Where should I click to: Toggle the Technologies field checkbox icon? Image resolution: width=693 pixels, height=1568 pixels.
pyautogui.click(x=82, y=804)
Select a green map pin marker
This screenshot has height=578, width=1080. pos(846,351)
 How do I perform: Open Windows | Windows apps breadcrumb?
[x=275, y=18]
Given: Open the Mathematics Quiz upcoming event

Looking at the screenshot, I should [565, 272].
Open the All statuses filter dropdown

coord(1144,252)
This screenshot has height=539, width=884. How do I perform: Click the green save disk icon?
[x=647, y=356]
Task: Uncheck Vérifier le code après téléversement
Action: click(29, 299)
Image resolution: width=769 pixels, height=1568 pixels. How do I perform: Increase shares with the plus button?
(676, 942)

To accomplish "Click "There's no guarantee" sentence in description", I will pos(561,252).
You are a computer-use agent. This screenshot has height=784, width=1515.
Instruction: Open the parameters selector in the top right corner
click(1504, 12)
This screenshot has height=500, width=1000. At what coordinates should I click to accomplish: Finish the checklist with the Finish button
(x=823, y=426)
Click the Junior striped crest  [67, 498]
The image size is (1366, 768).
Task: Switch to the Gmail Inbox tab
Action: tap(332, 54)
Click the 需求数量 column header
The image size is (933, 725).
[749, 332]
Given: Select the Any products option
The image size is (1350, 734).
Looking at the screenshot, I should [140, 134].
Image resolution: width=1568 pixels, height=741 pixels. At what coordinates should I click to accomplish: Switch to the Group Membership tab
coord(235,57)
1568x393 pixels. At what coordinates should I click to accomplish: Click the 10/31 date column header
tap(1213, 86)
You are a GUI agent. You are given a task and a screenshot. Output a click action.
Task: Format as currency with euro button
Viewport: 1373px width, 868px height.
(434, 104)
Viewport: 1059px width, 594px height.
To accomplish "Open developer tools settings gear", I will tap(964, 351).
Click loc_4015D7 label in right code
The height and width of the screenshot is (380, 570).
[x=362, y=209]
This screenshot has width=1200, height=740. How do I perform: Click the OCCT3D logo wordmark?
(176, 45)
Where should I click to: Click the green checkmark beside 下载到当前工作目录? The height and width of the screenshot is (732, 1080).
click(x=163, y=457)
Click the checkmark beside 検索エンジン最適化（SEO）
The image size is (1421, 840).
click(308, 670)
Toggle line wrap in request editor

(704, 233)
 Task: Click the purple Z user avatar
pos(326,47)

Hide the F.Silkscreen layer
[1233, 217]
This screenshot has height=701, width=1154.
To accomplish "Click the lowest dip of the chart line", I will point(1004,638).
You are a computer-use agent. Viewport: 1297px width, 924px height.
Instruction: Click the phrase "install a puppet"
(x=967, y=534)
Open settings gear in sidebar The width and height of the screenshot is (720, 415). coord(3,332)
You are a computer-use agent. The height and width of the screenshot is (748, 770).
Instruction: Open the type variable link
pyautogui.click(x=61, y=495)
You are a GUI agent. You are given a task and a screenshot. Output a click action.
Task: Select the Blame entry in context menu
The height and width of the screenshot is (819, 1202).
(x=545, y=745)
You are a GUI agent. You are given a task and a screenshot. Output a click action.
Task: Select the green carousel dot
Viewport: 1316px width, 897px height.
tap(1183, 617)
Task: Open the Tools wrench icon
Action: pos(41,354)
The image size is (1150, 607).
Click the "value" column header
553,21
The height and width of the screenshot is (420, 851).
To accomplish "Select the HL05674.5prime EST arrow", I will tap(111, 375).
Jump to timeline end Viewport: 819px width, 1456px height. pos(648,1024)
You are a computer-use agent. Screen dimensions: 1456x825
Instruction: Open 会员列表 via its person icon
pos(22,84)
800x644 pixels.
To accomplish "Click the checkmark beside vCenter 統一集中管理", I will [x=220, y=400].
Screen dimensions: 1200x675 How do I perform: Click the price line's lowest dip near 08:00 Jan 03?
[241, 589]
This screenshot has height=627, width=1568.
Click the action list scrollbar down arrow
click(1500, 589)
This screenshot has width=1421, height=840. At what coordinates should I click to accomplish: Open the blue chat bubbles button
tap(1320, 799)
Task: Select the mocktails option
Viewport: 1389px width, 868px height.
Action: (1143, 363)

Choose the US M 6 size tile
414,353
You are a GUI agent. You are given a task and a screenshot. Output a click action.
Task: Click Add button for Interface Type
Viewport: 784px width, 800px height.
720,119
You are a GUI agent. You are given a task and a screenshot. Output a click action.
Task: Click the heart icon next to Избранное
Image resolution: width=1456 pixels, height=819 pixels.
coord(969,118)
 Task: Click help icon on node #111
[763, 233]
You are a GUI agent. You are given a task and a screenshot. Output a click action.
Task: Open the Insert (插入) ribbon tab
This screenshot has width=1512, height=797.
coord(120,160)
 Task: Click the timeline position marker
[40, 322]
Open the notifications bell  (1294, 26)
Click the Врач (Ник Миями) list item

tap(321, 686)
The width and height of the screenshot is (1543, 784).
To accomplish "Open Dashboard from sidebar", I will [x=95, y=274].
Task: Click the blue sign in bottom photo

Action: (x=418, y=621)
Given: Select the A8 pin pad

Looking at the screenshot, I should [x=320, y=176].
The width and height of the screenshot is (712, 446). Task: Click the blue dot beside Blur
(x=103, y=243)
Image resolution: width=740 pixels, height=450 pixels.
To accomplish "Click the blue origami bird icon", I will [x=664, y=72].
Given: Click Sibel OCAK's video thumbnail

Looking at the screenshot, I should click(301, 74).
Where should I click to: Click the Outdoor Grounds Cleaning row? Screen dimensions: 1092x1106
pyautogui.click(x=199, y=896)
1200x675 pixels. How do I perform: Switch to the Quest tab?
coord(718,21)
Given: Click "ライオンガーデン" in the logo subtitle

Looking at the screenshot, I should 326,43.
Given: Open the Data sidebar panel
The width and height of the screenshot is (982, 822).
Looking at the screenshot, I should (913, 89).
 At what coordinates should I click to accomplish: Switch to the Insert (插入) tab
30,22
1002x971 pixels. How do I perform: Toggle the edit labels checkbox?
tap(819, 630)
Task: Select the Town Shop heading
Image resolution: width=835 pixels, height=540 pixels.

■ **Exercise requirements**
Copy every line of the items above without changing anything.

■ **Written solution**
Where should I click to: Toggle the Technologies field checkbox icon? Image resolution: width=693 pixels, height=1568 pixels.
pyautogui.click(x=82, y=804)
Select a green map pin marker
This screenshot has height=578, width=1080. pos(846,351)
 How do I perform: Open Windows | Windows apps breadcrumb?
[x=275, y=18]
Given: Open the Mathematics Quiz upcoming event

Looking at the screenshot, I should [565, 272].
Open the All statuses filter dropdown

coord(1144,252)
This screenshot has height=539, width=884. How do I perform: Click the green save disk icon?
[x=647, y=356]
Task: Uncheck Vérifier le code après téléversement
Action: click(29, 299)
Image resolution: width=769 pixels, height=1568 pixels. How do I perform: Increase shares with the plus button?
(676, 942)

To accomplish "Click "There's no guarantee" sentence in description", I will pos(561,252).
You are a computer-use agent. This screenshot has height=784, width=1515.
Instruction: Open the parameters selector in the top right corner
click(1504, 12)
This screenshot has height=500, width=1000. At what coordinates should I click to accomplish: Finish the checklist with the Finish button
(x=823, y=426)
Click the Junior striped crest  [67, 498]
The image size is (1366, 768).
Task: Switch to the Gmail Inbox tab
Action: tap(332, 54)
Click the 需求数量 column header
The image size is (933, 725).
[749, 332]
Given: Select the Any products option
The image size is (1350, 734).
Looking at the screenshot, I should [140, 134].
Image resolution: width=1568 pixels, height=741 pixels. At what coordinates should I click to accomplish: Switch to the Group Membership tab
coord(235,57)
1568x393 pixels. At what coordinates should I click to accomplish: Click the 10/31 date column header
tap(1213, 86)
You are a GUI agent. You are given a task and a screenshot. Output a click action.
Task: Format as currency with euro button
Viewport: 1373px width, 868px height.
(434, 104)
Viewport: 1059px width, 594px height.
To accomplish "Open developer tools settings gear", I will tap(964, 351).
Click loc_4015D7 label in right code
The height and width of the screenshot is (380, 570).
[x=362, y=209]
This screenshot has width=1200, height=740. How do I perform: Click the OCCT3D logo wordmark?
(176, 45)
Where should I click to: Click the green checkmark beside 下载到当前工作目录? The height and width of the screenshot is (732, 1080).
click(x=163, y=457)
Click the checkmark beside 検索エンジン最適化（SEO）
The image size is (1421, 840).
click(308, 670)
Toggle line wrap in request editor

(704, 233)
 Task: Click the purple Z user avatar
pos(326,47)

Hide the F.Silkscreen layer
[1233, 217]
This screenshot has height=701, width=1154.
To accomplish "Click the lowest dip of the chart line", I will point(1004,638).
You are a computer-use agent. Viewport: 1297px width, 924px height.
Instruction: Click the phrase "install a puppet"
(x=967, y=534)
Open settings gear in sidebar The width and height of the screenshot is (720, 415). coord(3,332)
You are a computer-use agent. The height and width of the screenshot is (748, 770).
Instruction: Open the type variable link
pyautogui.click(x=61, y=495)
You are a GUI agent. You are given a task and a screenshot. Output a click action.
Task: Select the Blame entry in context menu
The height and width of the screenshot is (819, 1202).
(x=545, y=745)
You are a GUI agent. You are given a task and a screenshot. Output a click action.
Task: Select the green carousel dot
Viewport: 1316px width, 897px height.
tap(1183, 617)
Task: Open the Tools wrench icon
Action: pos(41,354)
The image size is (1150, 607).
Click the "value" column header
553,21
The height and width of the screenshot is (420, 851).
To accomplish "Select the HL05674.5prime EST arrow", I will tap(111, 375).
Jump to timeline end Viewport: 819px width, 1456px height. pos(648,1024)
You are a computer-use agent. Screen dimensions: 1456x825
Instruction: Open 会员列表 via its person icon
pos(22,84)
800x644 pixels.
To accomplish "Click the checkmark beside vCenter 統一集中管理", I will [x=220, y=400].
Screen dimensions: 1200x675 How do I perform: Click the price line's lowest dip near 08:00 Jan 03?
[241, 589]
This screenshot has height=627, width=1568.
Click the action list scrollbar down arrow
click(1500, 589)
This screenshot has width=1421, height=840. At what coordinates should I click to accomplish: Open the blue chat bubbles button
tap(1320, 799)
Task: Select the mocktails option
Viewport: 1389px width, 868px height.
Action: (1143, 363)

Choose the US M 6 size tile
414,353
You are a GUI agent. You are given a task and a screenshot. Output a click action.
Task: Click Add button for Interface Type
Viewport: 784px width, 800px height.
720,119
You are a GUI agent. You are given a task and a screenshot. Output a click action.
Task: Click the heart icon next to Избранное
Image resolution: width=1456 pixels, height=819 pixels.
coord(969,118)
 Task: Click help icon on node #111
[763, 233]
You are a GUI agent. You are given a task and a screenshot. Output a click action.
Task: Open the Insert (插入) ribbon tab
This screenshot has width=1512, height=797.
coord(120,160)
 Task: Click the timeline position marker
[40, 322]
Open the notifications bell  (1294, 26)
Click the Врач (Ник Миями) list item

tap(321, 686)
The width and height of the screenshot is (1543, 784).
To accomplish "Open Dashboard from sidebar", I will [x=95, y=274].
Task: Click the blue sign in bottom photo

Action: (x=418, y=621)
Given: Select the A8 pin pad

Looking at the screenshot, I should [x=320, y=176].
The width and height of the screenshot is (712, 446). Task: Click the blue dot beside Blur
(x=103, y=243)
Image resolution: width=740 pixels, height=450 pixels.
To accomplish "Click the blue origami bird icon", I will [x=664, y=72].
Given: Click Sibel OCAK's video thumbnail

Looking at the screenshot, I should click(301, 74).
Where should I click to: Click the Outdoor Grounds Cleaning row? Screen dimensions: 1092x1106
pyautogui.click(x=199, y=896)
1200x675 pixels. How do I perform: Switch to the Quest tab?
coord(718,21)
Given: Click "ライオンガーデン" in the logo subtitle

Looking at the screenshot, I should 326,43.
Given: Open the Data sidebar panel
The width and height of the screenshot is (982, 822).
Looking at the screenshot, I should (913, 89).
 At what coordinates should I click to accomplish: Switch to the Insert (插入) tab
30,22
1002x971 pixels. How do I perform: Toggle the edit labels checkbox?
tap(819, 630)
Task: Select the Town Shop heading
Image resolution: width=835 pixels, height=540 pixels.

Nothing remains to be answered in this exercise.